## Stored records
++++++++++++++++++++

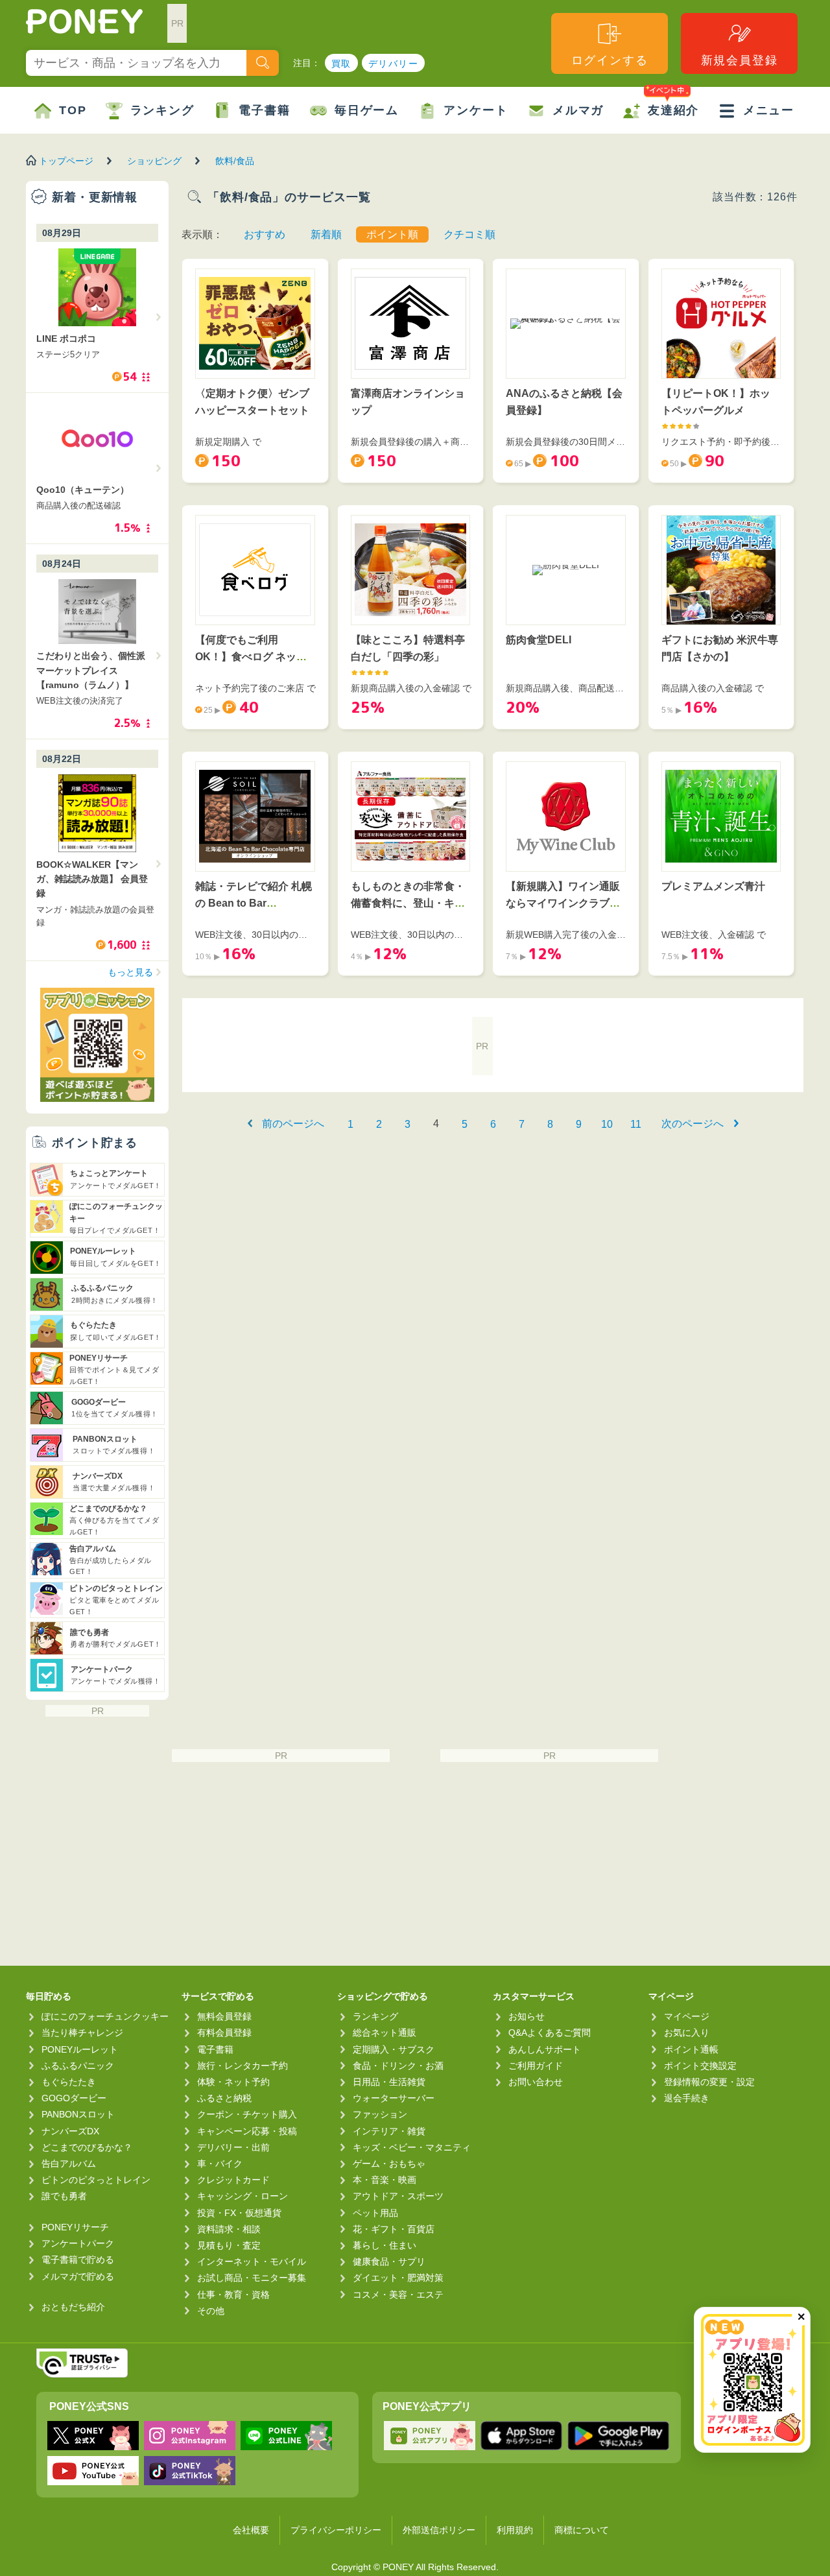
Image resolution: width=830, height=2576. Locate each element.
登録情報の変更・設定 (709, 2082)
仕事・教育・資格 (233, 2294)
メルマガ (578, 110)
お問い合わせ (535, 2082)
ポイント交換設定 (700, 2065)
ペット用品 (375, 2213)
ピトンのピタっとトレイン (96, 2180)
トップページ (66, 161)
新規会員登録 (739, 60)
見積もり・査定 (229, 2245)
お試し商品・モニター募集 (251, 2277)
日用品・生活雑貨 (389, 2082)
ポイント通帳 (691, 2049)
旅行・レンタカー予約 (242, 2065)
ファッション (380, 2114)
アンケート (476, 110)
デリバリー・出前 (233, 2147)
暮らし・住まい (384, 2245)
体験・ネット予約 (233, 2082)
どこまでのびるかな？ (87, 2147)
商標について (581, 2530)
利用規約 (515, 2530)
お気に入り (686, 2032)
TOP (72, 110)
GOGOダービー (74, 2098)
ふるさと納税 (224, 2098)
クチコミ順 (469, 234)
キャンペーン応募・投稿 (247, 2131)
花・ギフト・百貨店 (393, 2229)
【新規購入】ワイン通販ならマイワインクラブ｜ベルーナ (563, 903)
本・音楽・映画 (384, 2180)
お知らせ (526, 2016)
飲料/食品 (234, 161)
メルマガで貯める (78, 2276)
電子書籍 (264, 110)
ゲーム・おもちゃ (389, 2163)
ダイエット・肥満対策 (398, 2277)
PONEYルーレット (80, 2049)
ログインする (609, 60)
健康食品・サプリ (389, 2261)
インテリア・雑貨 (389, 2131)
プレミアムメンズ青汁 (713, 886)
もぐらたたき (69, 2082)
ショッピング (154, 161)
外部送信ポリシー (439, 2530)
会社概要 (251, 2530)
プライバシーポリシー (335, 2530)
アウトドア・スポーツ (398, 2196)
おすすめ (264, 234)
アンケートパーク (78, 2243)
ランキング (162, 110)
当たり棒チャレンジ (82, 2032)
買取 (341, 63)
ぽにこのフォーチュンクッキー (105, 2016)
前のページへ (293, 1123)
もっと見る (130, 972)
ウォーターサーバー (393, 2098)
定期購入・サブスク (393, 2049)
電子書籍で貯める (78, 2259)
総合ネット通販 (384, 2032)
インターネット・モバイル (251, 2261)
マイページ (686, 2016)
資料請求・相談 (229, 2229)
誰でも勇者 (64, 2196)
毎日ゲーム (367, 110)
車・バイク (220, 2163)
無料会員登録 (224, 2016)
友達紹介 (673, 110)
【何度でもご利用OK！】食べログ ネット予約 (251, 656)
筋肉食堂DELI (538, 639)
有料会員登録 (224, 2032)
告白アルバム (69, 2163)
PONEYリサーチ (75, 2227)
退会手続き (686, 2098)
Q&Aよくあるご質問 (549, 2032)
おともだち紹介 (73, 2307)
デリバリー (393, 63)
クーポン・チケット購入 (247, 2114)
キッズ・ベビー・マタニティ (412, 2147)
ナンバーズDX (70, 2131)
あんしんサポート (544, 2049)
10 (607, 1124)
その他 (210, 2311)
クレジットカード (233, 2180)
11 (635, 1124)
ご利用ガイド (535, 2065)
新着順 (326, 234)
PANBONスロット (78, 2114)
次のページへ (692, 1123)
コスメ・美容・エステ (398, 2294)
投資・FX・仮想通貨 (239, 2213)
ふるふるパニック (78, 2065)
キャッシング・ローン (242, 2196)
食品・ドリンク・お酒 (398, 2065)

++++++++++++++++++++

## EXERCISE OBJECTIVE
Word for word, restate the lines from the one holding "無料会員登録 (224, 2016)" to the last line of the records.

## ANSWER SPACE
無料会員登録 (224, 2016)
友達紹介 (673, 110)
【何度でもご利用OK！】食べログ ネット予約 (251, 656)
筋肉食堂DELI (538, 639)
有料会員登録 (224, 2032)
告白アルバム (69, 2163)
PONEYリサーチ (75, 2227)
退会手続き (686, 2098)
Q&Aよくあるご質問 (549, 2032)
おともだち紹介 (73, 2307)
デリバリー (393, 63)
クーポン・チケット購入 (247, 2114)
キッズ・ベビー・マタニティ (412, 2147)
ナンバーズDX (70, 2131)
あんしんサポート (544, 2049)
10 (607, 1124)
その他 (210, 2311)
クレジットカード (233, 2180)
11 (635, 1124)
ご利用ガイド (535, 2065)
新着順 (326, 234)
PANBONスロット (78, 2114)
次のページへ (692, 1123)
コスメ・美容・エステ (398, 2294)
投資・FX・仮想通貨 (239, 2213)
ふるふるパニック (78, 2065)
キャッシング・ローン (242, 2196)
食品・ドリンク・お酒 (398, 2065)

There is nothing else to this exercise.